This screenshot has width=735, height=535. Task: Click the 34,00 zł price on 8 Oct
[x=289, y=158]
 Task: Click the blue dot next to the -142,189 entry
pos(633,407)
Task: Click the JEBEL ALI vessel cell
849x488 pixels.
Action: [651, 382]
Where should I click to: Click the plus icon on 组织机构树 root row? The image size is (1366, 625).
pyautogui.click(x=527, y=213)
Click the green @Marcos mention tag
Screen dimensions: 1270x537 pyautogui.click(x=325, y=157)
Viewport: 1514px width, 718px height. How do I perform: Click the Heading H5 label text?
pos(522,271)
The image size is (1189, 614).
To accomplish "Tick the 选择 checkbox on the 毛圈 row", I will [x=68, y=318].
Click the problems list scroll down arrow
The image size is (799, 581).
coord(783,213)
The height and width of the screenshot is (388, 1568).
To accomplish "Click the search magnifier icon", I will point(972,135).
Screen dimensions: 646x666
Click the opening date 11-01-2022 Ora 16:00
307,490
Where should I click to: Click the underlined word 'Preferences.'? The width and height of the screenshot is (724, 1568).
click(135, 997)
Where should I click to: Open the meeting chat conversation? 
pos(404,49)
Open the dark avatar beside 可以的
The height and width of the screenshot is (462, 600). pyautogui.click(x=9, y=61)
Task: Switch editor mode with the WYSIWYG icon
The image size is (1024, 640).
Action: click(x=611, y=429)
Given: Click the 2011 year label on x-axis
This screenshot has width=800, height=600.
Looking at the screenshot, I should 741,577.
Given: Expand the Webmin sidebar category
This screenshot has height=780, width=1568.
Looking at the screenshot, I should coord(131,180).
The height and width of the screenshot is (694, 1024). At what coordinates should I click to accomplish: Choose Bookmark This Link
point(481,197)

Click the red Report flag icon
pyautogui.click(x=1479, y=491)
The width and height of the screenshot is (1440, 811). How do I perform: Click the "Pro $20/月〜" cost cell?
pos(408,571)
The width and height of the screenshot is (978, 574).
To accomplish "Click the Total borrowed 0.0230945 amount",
====================
### TASK TO COMPLETE
Out of the data above, give again only the lines starting at the one holding "Task: Switch editor" and ending at the one holding "Given: Expand the Webmin sidebar category", unchanged.

### RESPONSE TO THIS EXERCISE
Task: Switch editor mode with the WYSIWYG icon
The image size is (1024, 640).
Action: click(x=611, y=429)
Given: Click the 2011 year label on x-axis
This screenshot has width=800, height=600.
Looking at the screenshot, I should 741,577.
Given: Expand the Webmin sidebar category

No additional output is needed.